→ **TASK TO CARRY OUT**: If a line in the entries contains the string "Sport", include that line in your answer.

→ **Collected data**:
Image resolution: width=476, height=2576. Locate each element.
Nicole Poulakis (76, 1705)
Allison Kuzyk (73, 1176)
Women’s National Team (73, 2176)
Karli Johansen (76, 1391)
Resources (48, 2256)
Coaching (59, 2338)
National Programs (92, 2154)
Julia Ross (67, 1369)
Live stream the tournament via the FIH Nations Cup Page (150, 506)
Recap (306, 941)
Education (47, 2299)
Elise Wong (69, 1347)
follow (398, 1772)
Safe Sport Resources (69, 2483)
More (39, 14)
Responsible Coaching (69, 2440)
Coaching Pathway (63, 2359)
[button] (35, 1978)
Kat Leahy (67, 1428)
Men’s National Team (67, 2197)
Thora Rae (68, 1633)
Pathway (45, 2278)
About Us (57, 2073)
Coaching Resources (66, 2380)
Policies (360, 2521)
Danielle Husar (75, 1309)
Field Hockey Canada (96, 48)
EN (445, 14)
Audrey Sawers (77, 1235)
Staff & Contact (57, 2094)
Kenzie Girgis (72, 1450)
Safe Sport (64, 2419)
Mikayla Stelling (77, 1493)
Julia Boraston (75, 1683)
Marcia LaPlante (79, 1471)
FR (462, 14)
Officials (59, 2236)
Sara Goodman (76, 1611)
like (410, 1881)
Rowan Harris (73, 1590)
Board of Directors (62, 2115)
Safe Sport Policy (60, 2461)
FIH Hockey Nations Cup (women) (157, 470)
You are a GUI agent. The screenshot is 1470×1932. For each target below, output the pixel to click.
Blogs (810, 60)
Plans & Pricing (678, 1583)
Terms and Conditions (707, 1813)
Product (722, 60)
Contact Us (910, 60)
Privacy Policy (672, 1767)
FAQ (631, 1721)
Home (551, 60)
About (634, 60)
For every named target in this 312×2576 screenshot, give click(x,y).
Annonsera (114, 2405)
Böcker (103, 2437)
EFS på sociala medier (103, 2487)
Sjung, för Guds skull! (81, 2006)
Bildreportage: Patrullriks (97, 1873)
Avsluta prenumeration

→ **ANSWER SPACE**:
Safe Sport Resources (69, 2483)
Safe Sport (64, 2419)
Safe Sport Policy (60, 2461)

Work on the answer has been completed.